Una delle sole 99 Porsche 911 rivisitate da Singer attraverso i servizi DLS Turbo, la Firefly Commission rappresenta un esemplare assolutamente unico, offerto direttamente dal proprietario che ne ha commissionato la realizzazione. Costruita secondo le specifiche RHD per il mercato britannico, la sensazionale combinazione di colori di questa vettura non fa che esaltare l’incredibile fascino visivo e le prestazioni viscerali di questa coupé di ispirazione da corsa.
Ispirata alle vittoriose Porsche 934/5 da endurance degli anni ’70, il cuore di ogni vettura restaurata tramite i servizi DLS Turbo è il motore M64 a sei cilindri contrapposti da 3,6 litri del Tipo 964, ora portato a 3,8 litri e dotato di quattro valvole per cilindro, testate dei cilindri raffreddate ad acqua, due turbocompressori con valvole di scarico elettroniche, una ventola di raffreddamento montata orizzontalmente e un intercooler aria-acqua. Ulteriore evoluzione del motore progettato per i servizi DLS di Singer destinati alla Porsche 911 Tipo 964, questa versione turbo porta la potenza a ben 710 bhp (SAE Net) e 750 Nm di coppia, con la capacità di raggiungere oltre 9.000 giri/min.
La carrozzeria in fibra di carbonio dell’auto è stata meticolosamente progettata utilizzando l’analisi della fluidodinamica computazionale, ottimizzando le prestazioni aerodinamiche. È proprio con la carrozzeria che inizia davvero la personalizzazione, e i proprietari possono scegliere tra un orientamento da pista, con un’ala posteriore più grande e un frontale più aggressivo, oppure una configurazione da strada con uno spoiler posteriore a coda d’anatra e un frontale rivisto. Per la massima libertà di scelta, è possibile specificare entrambe le configurazioni, conservate in una serie di flight case su misura, consentendo al proprietario di modificare la configurazione della propria auto, come nel caso della Firefly.

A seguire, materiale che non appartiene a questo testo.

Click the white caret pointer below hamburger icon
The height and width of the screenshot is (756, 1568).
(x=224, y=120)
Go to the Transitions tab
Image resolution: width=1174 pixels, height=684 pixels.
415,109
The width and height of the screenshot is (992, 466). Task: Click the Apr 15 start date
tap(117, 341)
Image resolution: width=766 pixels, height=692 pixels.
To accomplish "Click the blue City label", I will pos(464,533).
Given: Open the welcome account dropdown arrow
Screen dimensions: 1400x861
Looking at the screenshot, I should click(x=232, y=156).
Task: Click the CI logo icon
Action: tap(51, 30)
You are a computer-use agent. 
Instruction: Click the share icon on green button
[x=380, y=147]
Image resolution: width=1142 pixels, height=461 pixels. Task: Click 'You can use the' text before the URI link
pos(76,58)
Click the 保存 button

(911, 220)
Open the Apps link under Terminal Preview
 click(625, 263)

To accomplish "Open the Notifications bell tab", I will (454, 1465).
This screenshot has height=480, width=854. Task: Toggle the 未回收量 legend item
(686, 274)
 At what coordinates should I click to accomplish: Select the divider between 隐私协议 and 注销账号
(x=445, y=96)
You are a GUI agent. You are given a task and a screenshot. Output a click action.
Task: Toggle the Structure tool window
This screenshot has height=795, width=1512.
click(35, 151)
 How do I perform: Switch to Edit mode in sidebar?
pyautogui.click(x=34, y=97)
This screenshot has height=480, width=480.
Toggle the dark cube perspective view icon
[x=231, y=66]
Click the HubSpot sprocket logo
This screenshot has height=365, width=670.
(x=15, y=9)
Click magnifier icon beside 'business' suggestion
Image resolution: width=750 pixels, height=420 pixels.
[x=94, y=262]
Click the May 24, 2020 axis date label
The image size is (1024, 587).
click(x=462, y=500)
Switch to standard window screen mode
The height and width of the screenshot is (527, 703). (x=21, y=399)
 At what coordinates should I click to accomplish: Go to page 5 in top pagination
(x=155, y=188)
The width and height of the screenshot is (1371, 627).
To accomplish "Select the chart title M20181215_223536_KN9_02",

Grazie alla scelta di colori su misura, con verniciatura “Solid Tangerine” e rivestimenti in pelle arancione su campione, le specifiche della Firefly Commission sono straordinarie quanto le prestazioni del motore biturbo. Accompagnata dalle configurazioni della carrozzeria sia da pista che da strada, la carrozzeria leggera in fibra di carbonio dell’auto è completamente protetta da una pellicola protettiva per la verniciatura esterna. Tutte le finiture cromate, sia interne che esterne, presentano una finitura nera anodizzata opaca, in modo che nulla distolga l’attenzione dalla sensazionale combinazione cromatica dell’auto.
La Firefly Commission è stata consegnata all’attuale proprietario nel Regno Unito ed è rimasta in suo possesso da allora, venendo utilizzata occasionalmente a Londra e nel sud dell’Inghilterra, per un totale di 1.294 miglia percorse dal completamento da parte di Singer nel novembre 2025. In vista del Goodwood Festival of Speed del 2026, dove Singer è stata celebrata come protagonista assoluta dell’evento, la Firefly è stata selezionata sia da Rob Dickinson (fondatore e direttore creativo di Singer) che dal Duca di Richmond per essere al centro dell’esposizione della Singer Vehicle Design. Non solo l’auto è rimasta in mostra per tutto il weekend, ma è stata guidata a tutta velocità lungo la famosa salita dal capo collaudatore di Singer, Marino Franchitti.
Proprio come una Lamborghini Countach o una Ferrari SP3 Daytona, la straordinaria silhouette di una Porsche 911 reinterpretata grazie ai servizi di DLS Turbo si presta perfettamente a combinazioni cromatiche audaci, e le specifiche della Firefly Commission si adattano perfettamente al carattere dell’auto. Presentata in condizioni favolose, grazie alla cura meticolosa del proprietario che l’ha commissionata, la Firefly rappresenterebbe un’aggiunta significativa a qualsiasi collezione di Porsche o di supercar moderne, incarnando il meglio di Singer.
Singer non è sponsorizzata, associata, approvata, sostenuta né, in alcun modo, affiliata a Porsche Cars North America, Inc. o alla Dr. Ing. h.c. F. Porsche, AG. La Dr. Ing. h.c. F. Porsche AG è titolare di numerosi marchi, sia registrati che non registrati, inclusi, a titolo esemplificativo ma non esaustivo, il Porsche Crest®, Porsche®, nonché i numeri e i nomi dei modelli e le forme distintive delle automobili Porsche, come l’automobile 911 registrata a livello federale. Qualsiasi menzione di Porsche Cars North America, Inc. o della Dr. Ing. h.c. F. Porsche AG, dei nomi registrati o di altri marchi è solo a scopo di riferimento.